Клеймил. Изничтожал. Спрашивал, как и почему. Что-то выяснял.
Пытался перескочить пространство, а пространство все еще лежало передо мной — голая степь.
Сначала попутные. И пыль — она тучей заносилась на левую сторону дороги. Помню ночь и мелькнувшую белую церквушку. Церковь ли, мечеть ли? — мелькнула и пропала с неразличимой во тьме религией. А машина с грохотом, с боем бортов летела дальше. Или вдруг шла мягче. Это там, где отары раздолбали дорогу в пыль.
Потом машины свое сделали. Потом был поезд. Потом самолет.
Я мчался в Москву; я нигде и ничем не был привязан.
Житейская расстановка сил, конечно, была, но самая простенькая. Существовал (и уже как бы не существовал) родной городок — там я осилил школу. Там жила моя матушка. И мой отец. Я уехал оттуда в Москву, где проучился положенных пять лет в институте. А затем распределился в степи, к этому Громышеву. Напел он мне сладких песен. Заманил.
Я барабанил у него три года без двух месяцев. Причем барабанил честь честью. На совесть. Он прописал меня в городишке с симпатичным названием Кукуевск. Дыра невообразимая. Глухомань, как в былинах. Там была база Громышева, и оттуда мы делали свои наезды в степи. Набеги. Нет, мы не были геологами. Мы были строители.
Жить там было негде, прописаться тем более. Поэтому меня прописали у одной хитроумной вдовы. А она была прописана на складе. Она там жила. Спала, варила обед и так далее. Как подробность скажу, что я ей понравился с первого взгляда. Я вдруг очутился за уютным столиком и возле уютной постели, явно перепивший и ничего не соображающий — ее рук дело. Но бог спас.
Были где-то друзья. Были рассеянные по городам однокурсники. Ну и, само собой, была Галька. И Бученков Андрюха. Вот, собственно, и все координаты. Все мои связи. Во времени и в пространстве.
…Помню еще одну картинку — и это тоже было прощанье со степью. До стычки с Громышевым. Я еще не крикнул ему: «Уеду — и кончено!» За час или за два до всего этого.

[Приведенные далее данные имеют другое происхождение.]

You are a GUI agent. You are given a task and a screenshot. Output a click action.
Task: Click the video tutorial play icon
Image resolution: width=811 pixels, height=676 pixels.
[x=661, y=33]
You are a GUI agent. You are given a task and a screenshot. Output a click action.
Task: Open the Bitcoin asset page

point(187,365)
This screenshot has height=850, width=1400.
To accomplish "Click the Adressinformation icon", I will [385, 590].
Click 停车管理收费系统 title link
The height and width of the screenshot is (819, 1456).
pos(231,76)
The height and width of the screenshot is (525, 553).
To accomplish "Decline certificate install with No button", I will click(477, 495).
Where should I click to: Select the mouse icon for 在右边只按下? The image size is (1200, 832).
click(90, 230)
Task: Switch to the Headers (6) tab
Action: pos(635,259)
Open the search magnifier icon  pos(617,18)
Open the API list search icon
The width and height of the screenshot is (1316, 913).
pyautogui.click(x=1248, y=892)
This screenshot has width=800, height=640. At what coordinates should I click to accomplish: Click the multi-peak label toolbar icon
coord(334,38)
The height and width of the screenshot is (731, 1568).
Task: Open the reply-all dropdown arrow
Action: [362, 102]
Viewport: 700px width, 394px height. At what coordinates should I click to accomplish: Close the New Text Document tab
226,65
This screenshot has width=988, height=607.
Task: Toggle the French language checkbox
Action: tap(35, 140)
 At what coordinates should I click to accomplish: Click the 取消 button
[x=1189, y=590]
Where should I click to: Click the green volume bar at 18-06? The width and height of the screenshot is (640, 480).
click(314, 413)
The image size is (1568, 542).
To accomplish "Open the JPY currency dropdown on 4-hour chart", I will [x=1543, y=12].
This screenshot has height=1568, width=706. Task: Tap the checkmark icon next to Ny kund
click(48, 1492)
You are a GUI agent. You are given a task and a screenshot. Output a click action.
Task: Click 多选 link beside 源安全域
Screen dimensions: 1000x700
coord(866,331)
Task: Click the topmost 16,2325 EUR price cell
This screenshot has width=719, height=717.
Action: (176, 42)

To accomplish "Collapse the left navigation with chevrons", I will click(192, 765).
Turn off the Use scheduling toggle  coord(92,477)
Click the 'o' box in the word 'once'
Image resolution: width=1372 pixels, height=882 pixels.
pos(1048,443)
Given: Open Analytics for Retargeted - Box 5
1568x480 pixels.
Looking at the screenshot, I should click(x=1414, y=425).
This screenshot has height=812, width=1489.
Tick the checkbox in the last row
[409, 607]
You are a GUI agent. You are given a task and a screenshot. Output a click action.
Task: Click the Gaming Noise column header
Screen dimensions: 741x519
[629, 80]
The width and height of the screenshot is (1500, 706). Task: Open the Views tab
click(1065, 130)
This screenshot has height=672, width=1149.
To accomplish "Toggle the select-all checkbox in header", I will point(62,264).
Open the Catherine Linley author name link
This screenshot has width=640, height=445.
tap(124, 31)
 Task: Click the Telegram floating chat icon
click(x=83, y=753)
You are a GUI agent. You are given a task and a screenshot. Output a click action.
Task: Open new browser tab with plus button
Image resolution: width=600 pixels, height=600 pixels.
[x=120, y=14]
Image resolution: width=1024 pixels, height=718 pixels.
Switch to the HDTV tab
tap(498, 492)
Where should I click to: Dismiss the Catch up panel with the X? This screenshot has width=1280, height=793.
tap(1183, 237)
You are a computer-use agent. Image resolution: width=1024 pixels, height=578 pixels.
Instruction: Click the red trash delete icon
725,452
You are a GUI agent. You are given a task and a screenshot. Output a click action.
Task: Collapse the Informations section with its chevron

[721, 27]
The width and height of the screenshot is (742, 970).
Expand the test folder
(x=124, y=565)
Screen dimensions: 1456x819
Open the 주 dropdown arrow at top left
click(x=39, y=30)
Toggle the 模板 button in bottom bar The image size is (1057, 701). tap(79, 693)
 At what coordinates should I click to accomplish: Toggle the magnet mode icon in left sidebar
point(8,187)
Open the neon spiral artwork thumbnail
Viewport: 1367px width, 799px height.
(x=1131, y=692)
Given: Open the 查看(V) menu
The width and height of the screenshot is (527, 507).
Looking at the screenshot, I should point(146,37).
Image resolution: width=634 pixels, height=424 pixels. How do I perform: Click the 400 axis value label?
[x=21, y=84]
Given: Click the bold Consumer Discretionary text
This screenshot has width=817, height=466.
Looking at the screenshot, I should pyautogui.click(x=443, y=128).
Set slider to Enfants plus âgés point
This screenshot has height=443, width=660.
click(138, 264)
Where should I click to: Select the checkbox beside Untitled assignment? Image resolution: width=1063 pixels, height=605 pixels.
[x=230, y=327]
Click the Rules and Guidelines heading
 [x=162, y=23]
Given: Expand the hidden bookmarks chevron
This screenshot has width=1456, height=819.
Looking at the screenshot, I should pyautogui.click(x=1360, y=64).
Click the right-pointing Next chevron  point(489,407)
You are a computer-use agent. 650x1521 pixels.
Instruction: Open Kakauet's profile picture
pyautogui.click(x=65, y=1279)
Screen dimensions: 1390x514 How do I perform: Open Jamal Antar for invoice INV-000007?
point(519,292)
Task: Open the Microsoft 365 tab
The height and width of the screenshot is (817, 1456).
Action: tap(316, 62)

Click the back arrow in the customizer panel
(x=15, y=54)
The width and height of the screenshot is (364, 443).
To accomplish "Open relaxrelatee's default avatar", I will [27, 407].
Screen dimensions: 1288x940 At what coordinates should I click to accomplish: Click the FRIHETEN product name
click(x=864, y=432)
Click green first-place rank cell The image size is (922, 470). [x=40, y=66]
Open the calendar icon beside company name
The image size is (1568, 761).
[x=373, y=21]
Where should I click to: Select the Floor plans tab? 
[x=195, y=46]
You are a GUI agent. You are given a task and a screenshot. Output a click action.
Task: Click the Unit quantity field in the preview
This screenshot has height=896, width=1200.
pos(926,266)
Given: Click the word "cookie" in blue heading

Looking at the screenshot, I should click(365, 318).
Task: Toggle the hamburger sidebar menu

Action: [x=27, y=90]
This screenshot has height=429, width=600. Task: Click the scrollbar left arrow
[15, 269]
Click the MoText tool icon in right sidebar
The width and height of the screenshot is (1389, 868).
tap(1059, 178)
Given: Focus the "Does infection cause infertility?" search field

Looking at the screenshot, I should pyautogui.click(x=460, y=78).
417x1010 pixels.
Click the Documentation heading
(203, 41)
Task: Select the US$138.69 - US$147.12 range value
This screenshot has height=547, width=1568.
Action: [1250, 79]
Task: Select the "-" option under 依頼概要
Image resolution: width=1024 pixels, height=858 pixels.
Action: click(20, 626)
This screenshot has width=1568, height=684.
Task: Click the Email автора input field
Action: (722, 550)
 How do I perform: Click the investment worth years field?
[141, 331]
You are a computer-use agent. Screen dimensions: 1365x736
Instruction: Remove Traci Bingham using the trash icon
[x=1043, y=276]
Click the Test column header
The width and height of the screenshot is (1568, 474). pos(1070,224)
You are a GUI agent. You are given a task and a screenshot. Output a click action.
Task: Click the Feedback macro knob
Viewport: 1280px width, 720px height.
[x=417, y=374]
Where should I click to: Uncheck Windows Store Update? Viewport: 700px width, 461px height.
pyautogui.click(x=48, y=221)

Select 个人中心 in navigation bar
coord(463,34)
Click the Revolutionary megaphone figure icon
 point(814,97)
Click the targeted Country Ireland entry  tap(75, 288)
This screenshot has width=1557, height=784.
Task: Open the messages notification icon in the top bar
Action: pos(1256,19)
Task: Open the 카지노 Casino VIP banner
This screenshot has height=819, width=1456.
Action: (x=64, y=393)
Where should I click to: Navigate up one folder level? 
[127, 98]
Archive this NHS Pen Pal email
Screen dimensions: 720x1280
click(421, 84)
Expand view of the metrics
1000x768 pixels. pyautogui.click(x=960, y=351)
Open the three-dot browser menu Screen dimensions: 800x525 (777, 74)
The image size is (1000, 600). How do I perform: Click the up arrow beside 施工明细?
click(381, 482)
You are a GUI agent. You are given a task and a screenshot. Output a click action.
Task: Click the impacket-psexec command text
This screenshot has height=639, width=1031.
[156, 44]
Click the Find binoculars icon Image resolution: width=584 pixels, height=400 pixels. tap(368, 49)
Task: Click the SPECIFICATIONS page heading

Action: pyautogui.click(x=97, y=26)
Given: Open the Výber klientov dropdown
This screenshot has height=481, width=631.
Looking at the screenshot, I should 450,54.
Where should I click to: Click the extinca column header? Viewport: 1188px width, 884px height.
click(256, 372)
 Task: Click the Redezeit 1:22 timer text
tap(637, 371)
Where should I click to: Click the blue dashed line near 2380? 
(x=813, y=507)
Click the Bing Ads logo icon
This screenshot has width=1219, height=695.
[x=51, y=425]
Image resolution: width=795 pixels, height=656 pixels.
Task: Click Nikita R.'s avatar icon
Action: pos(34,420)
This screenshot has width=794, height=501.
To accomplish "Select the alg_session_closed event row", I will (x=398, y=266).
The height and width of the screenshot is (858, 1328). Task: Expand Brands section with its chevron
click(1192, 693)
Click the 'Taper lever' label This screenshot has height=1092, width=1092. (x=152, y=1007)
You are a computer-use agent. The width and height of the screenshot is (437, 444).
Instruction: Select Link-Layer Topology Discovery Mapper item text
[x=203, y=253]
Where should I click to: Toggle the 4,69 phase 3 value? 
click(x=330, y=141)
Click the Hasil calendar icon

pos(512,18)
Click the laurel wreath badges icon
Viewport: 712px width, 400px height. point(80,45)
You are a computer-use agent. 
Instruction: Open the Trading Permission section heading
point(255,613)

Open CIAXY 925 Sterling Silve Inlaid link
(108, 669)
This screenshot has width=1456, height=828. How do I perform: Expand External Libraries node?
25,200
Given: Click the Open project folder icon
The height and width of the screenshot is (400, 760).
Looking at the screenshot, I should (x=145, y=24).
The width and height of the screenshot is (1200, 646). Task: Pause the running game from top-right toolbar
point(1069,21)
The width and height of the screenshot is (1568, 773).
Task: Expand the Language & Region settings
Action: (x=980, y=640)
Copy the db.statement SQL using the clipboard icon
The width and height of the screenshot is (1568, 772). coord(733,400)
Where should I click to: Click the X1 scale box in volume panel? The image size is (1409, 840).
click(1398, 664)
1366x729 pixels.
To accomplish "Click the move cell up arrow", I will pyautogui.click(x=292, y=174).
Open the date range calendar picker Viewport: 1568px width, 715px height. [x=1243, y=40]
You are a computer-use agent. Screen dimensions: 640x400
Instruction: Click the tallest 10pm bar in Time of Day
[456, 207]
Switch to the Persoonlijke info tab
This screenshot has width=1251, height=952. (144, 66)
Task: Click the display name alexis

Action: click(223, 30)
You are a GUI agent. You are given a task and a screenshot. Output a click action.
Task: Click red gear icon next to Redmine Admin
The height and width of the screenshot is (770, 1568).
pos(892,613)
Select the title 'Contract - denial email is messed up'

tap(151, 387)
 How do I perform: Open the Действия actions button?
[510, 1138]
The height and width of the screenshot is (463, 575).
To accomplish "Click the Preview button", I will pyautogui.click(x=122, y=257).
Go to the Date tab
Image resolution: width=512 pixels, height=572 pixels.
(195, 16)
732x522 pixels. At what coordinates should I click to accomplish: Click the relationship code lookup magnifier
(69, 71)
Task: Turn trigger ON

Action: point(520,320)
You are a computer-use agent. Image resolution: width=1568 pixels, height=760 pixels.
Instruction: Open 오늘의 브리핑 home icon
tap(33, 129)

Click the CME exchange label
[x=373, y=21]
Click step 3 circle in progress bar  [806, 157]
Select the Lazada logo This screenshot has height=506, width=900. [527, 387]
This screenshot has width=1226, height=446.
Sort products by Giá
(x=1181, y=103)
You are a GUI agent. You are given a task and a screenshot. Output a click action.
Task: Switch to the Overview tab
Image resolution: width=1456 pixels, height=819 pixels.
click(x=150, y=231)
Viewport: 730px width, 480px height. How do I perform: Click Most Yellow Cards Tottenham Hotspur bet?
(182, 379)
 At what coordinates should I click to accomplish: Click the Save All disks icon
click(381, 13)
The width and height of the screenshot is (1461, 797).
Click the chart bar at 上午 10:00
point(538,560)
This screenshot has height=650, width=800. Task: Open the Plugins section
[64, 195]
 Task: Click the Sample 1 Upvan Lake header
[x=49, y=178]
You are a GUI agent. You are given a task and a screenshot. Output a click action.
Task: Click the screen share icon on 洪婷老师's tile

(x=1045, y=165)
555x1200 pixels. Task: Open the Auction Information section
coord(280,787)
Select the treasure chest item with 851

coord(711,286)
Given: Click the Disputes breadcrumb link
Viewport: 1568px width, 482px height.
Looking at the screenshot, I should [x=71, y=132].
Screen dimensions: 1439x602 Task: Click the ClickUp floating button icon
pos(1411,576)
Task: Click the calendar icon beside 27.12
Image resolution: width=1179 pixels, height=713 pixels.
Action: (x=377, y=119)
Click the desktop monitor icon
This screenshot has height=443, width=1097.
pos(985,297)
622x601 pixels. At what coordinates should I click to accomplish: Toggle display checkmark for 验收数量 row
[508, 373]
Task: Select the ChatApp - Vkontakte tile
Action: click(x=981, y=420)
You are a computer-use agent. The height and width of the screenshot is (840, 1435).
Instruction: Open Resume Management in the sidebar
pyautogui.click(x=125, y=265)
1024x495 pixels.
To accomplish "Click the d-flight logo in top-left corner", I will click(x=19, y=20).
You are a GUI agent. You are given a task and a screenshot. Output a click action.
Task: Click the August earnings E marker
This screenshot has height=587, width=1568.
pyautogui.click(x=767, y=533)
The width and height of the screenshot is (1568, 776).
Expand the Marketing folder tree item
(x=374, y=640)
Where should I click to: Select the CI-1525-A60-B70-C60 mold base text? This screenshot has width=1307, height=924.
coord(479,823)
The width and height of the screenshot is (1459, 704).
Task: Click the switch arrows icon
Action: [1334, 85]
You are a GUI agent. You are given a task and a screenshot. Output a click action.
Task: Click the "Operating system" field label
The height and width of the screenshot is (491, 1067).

Я шагал ровной и плоской, как скатерть, степью и думал о письме. О письме, в котором Бученков сообщил мне про Гальку. А дымки, оставшиеся после пожара, еле-еле курились. Вот тебе и ковылек-ковылечек. Белая степная трава — она колыхалась совсем невинно. Мы, дескать, только кустики. Только белые кустики травы. Загорелись, но ведь нечаянно. Мы только белые кустики. Всплески живого на высохшей земле.
Слышался разговор. И рыкала машина. И крики: давай, давай!.. А когда крики стихали, монотонно скулил обгоревший Жулик, наш пес.
Москва встретила меня как родного — бабьим летом. Деревья в огне. Ворохи листьев — и асфальт сиреневый. Все как надо. Из метро я прямиком кинулся к Бученкову. К Андрею.
— Явился, — сказал я, — по твоему вызову.
— По какому вызову? — Он был растерян.
Шлепал ресницами, как персидская княжна. А в глубине, за поворотом на кухню, маячила его теща. Все, что полагается знать о тещах, я знал. Невелика мудрость. Был вечер, этак часов десять.
— Что, так и будем стоять в прихожей? — Я не скрывал своих желаний.
Мы прошли на кухню. Уже хорошо. Чай как минимум — мелькнуло у меня в голове. Когда Бученков вышел умолять тещу, я сунул руку в их симпатичную хлебницу, отломил кус, мазнул его маслом и съел. Я не умел терпеть. Я проделал это без единого звука.
Бученков ее упросил и умолил — мне было разрешено заночевать. Он упрашивал ее очень тихо, очень вкрадчиво. Процедура длилась с полчаса. Под звуки их воркованья я еще раз не удержался и съел хлеба, опять с маслом. Бученков называл ее «мама» и обещал сделать ей что-то по хозяйству.
Он вернулся на кухню на цыпочках. Но с радостным известием.